No setor público, o governo do Reino Unido possui um programa para firmar parcerias que capacitem moradores e organizações comunitárias para atuarem em conjunto em planos de regeneração de longo prazo de suas regiões. O High Street Accelerators, lançado em 2023, irá atender no projeto-piloto a dez vias principais com recursos de 2,37 milhões de libras esterlinas para que essas ruas enfrentem os seus maiores problemas, como lojas desocupadas, falta de visitantes e dificuldades para as pessoas circularem por seus ambientes.

Além do financiamento, as áreas – que abrangem, na maioria dos casos, zonas centrais de cidades da Inglaterra – poderão se candidatar para receber até 5 milhões de libras esterlinas para melhorar os espaços verdes de suas vias principais e conceber lugares mais agradáveis e vibrantes para os residentes se encontrarem e socializarem.
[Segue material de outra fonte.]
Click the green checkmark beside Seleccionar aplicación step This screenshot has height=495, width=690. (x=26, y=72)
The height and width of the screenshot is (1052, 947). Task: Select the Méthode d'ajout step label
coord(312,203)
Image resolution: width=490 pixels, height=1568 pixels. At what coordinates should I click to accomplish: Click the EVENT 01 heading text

Essa medida alia-se a outras intervenções que já estão sendo feitas pelo governo do Reino Unido, como leilões de aluguel em ruas importantes (novas regulamentações darão mais poder aos conselhos municipais para que possam trabalhar com proprietários de imóveis vazios e vender os direitos de aluguéis dessas unidades para inquilinos interessados, como empresas e grupos comunitários) e treinamento da população dessas regiões para lidar com a vacância dos estabelecimentos comerciais e outras situações que tiram a vitalidade desses ambientes.
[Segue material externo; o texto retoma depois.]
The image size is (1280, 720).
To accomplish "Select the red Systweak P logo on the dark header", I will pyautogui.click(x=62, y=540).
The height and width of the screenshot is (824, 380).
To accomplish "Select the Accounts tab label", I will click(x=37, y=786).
Escritórios vagos são transformados em fazendas urbanas

Outra estratégia que vem sendo adotada em algumas localidades pelo mundo para ocupar as salas comerciais ociosas em seus centros e torná-las dinâmicas novamente é alterar o desenho dos escritórios para que eles possam ser usados como habitação. No entanto, essa modificação é geralmente cara e demanda que mudanças sejam efetuadas nos zoneamentos urbanos, o que deixa o processo mais difícil e lento. Enquanto isso não vira uma realidade, espaços dentro de prédios estão sendo utilizados para produzir alimentos, revela matéria da BBC. Em Calgary (Canadá), uma área de 6 mil metros quadrados da Calgary Tower agora funciona como uma fazenda, com cultivo de morangos, couve e pepino, exemplifica a publicação.
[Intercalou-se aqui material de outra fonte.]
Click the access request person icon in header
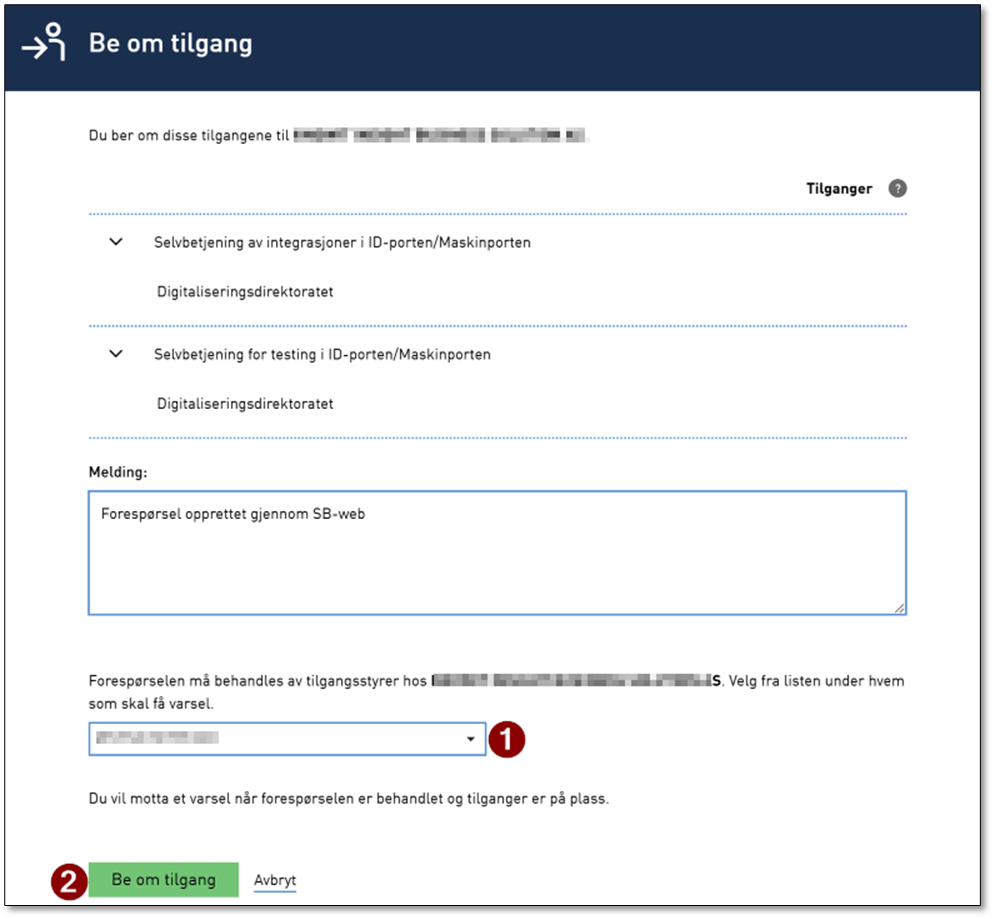This screenshot has height=919, width=994. coord(44,44)
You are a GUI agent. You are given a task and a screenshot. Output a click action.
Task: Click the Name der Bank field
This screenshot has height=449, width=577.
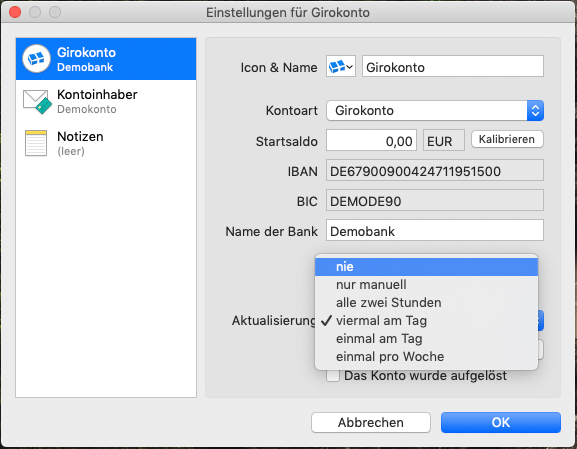point(435,230)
Ainda de acordo com a BBC, diferentes itens têm sido plantados em fazendas verticais em lugares como Japão, Singapura e Dubai (Emirados Árabes). A agricultura interna, destaca a publicação, já vinha se expandindo há algum tempo, mas ganhou força durante a pandemia de coronavírus, quando as interrupções na cadeia de suprimentos acentuaram a necessidade de encontrar soluções locais para o abastecimento de alimentos. A implementação desses empreendimentos pode ser, argumentou o sócio de financiamento imobiliário do escritório de advocacia norte-americano ArentFox Schiff, Warren Seay Jr. à BBC, uma maneira econômica de preencher edifícios vazios.

Nos Estados Unidos, trabalhadores estão tentando transformar um andar do prédio Niels Esperson, em Houston (Texas), em uma fazenda interna e a startup 80 Acres, que atua nesse segmento, instalou uma plantação em um ambiente de 18,6 mil metros quadrados dentro do edifício comercial de Florence (Kentucky), em setembro do ano passado. Já a startup Greenspace vem trabalhando, desde 2022, com companhias como a Deloitte e Commonwealth Bank para alterar zonas sem uso, como o espaço entre elevadores e salas de reunião, em armários hidropônicos para o cultivo de folhas verdes, acrescenta a publicação.

Outro exemplo salientado é o de um antigo depósito de papel em Arlington (Texas) onde a Area 2 Farms está produzindo mais de 180 variedades de verduras, alface, ervas e vegetais de raiz orgânicos. A empresa atende a consumidores que ficam a uma distância de até 16 quilômetros, reduzindo os custos de transporte e a geração de emissões de gases de efeito estufa. Essa proximidade é um dos benefícios assinalados pelos defensores das fazendas verticais em escritórios, assim como o uso racional da água.

Por outro lado, o maior consumo de energia para iluminação, ventilação e sensores inteligentes desses negócios é citado como um dos obstáculos desse tipo de empreendimento, o que pode ser mitigado com o uso de energia de fontes renováveis, como a solar e a eólica. As regras de zoneamento são outra dificuldade a ser superada, uma vez que muitas cidades não permitem essa atividade em regiões urbanas.